= Beginning of Section =

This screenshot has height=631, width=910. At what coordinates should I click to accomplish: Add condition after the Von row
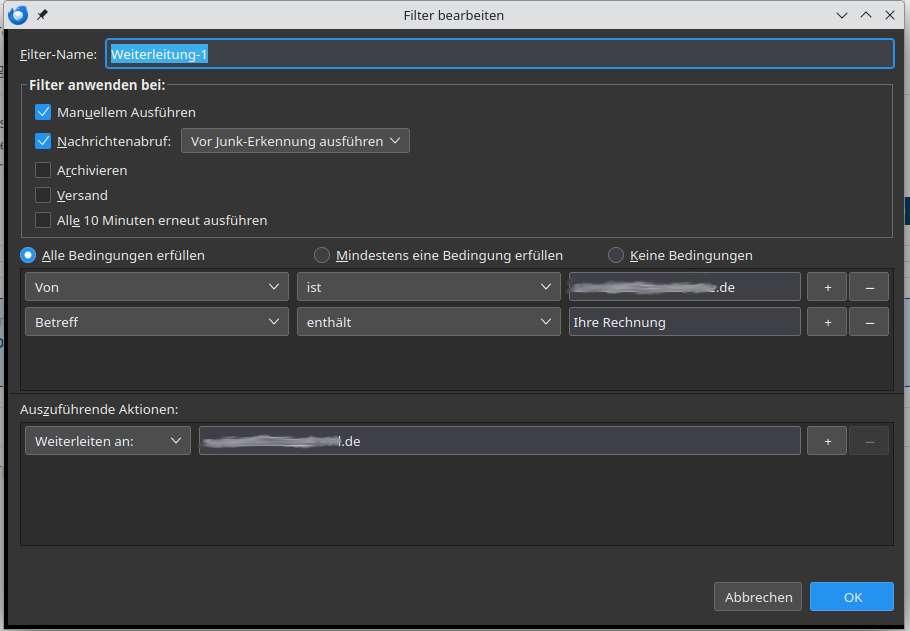pyautogui.click(x=827, y=287)
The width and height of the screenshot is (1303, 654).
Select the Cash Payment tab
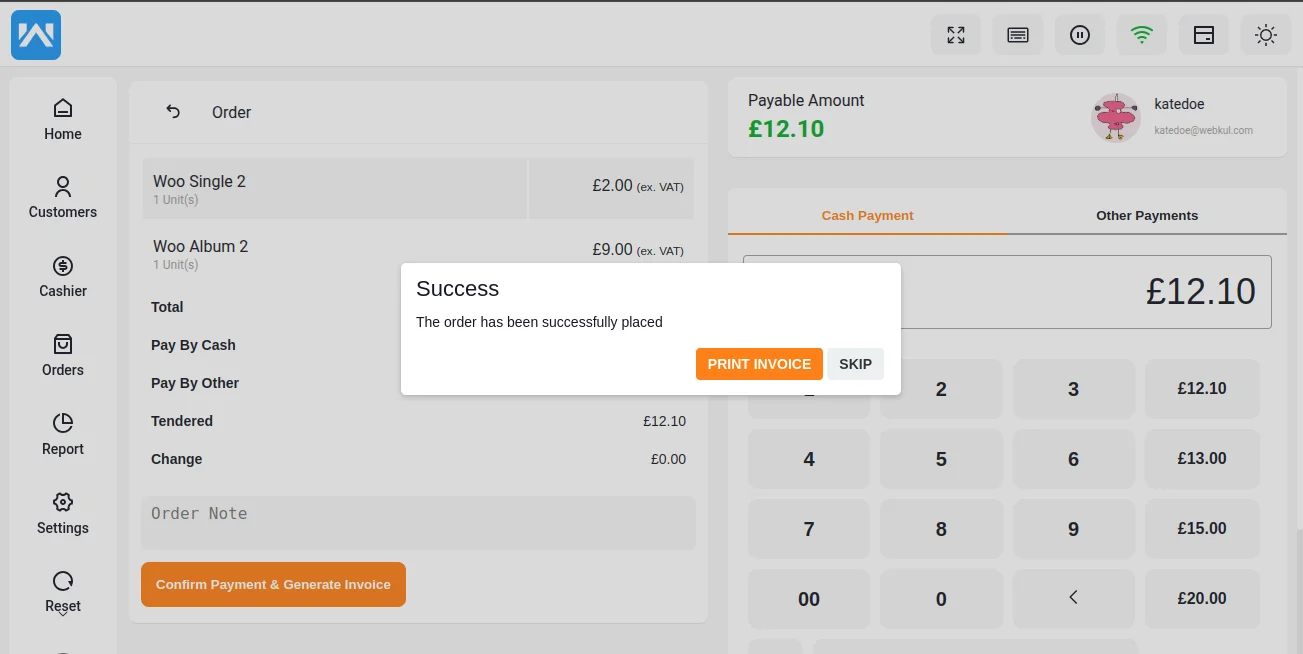click(x=867, y=214)
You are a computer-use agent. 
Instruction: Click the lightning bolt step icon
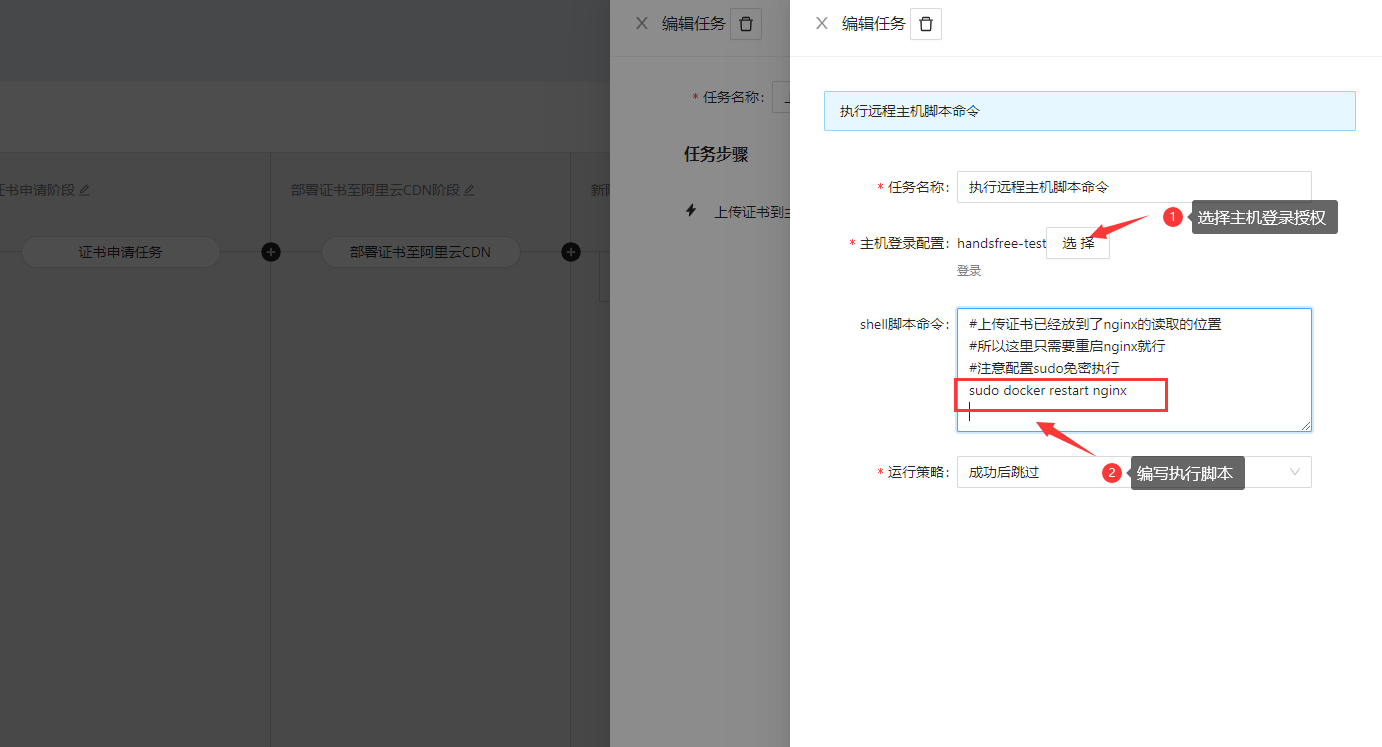click(690, 211)
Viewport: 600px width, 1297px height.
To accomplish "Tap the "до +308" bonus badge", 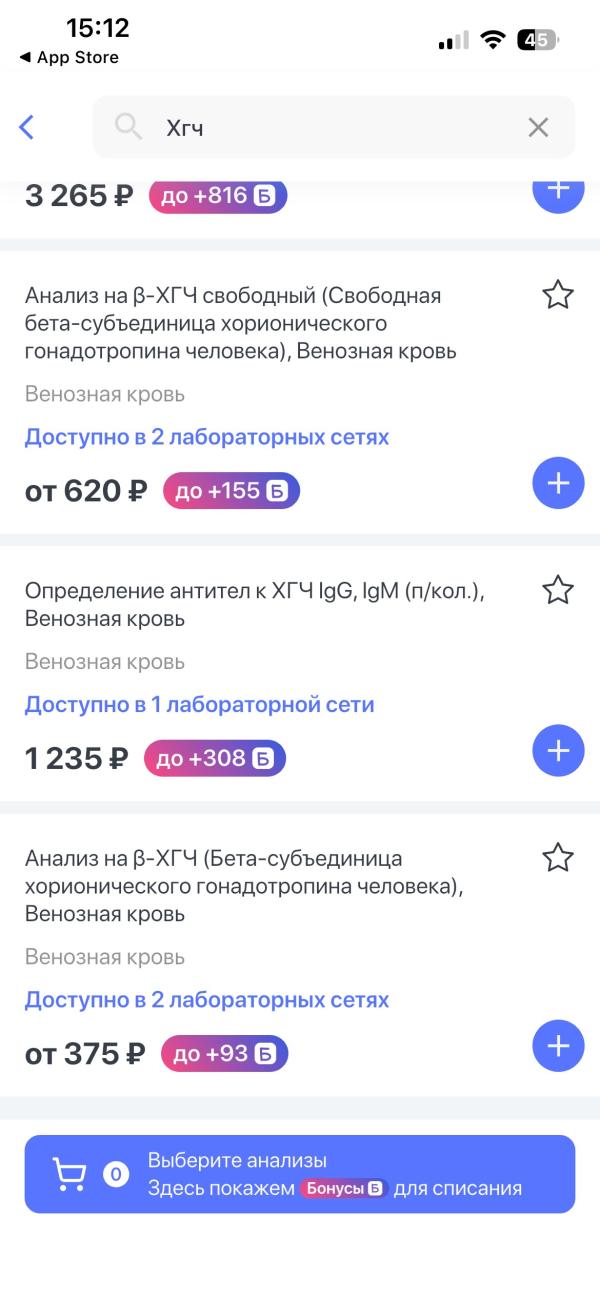I will [214, 758].
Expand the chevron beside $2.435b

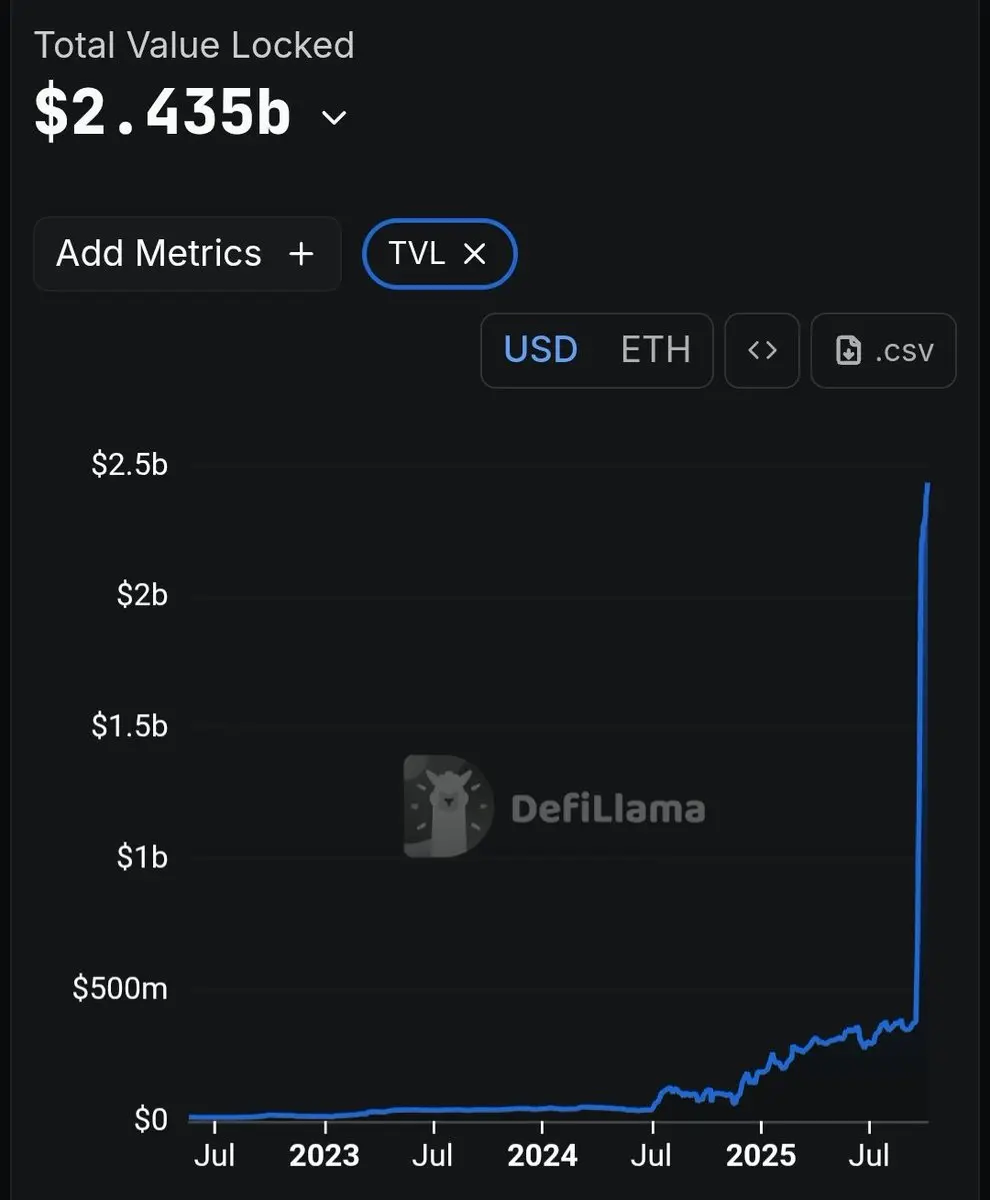[334, 118]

= End of Section =

- [WHAT IS REQUIRED]:
Write out exactly the lines above, from the very first through the line containing "Viewport: 600px width, 1297px height.", both kept, with the pictures removed.

- [EXERCISE OUTPUT]:
This screenshot has height=631, width=910. At what coordinates should I click to accomplish: Add condition after the Von row
pyautogui.click(x=827, y=287)
The width and height of the screenshot is (1303, 654).
Select the Cash Payment tab
click(x=867, y=214)
You are a computer-use agent. 
Instruction: Click the lightning bolt step icon
click(690, 211)
Viewport: 600px width, 1297px height.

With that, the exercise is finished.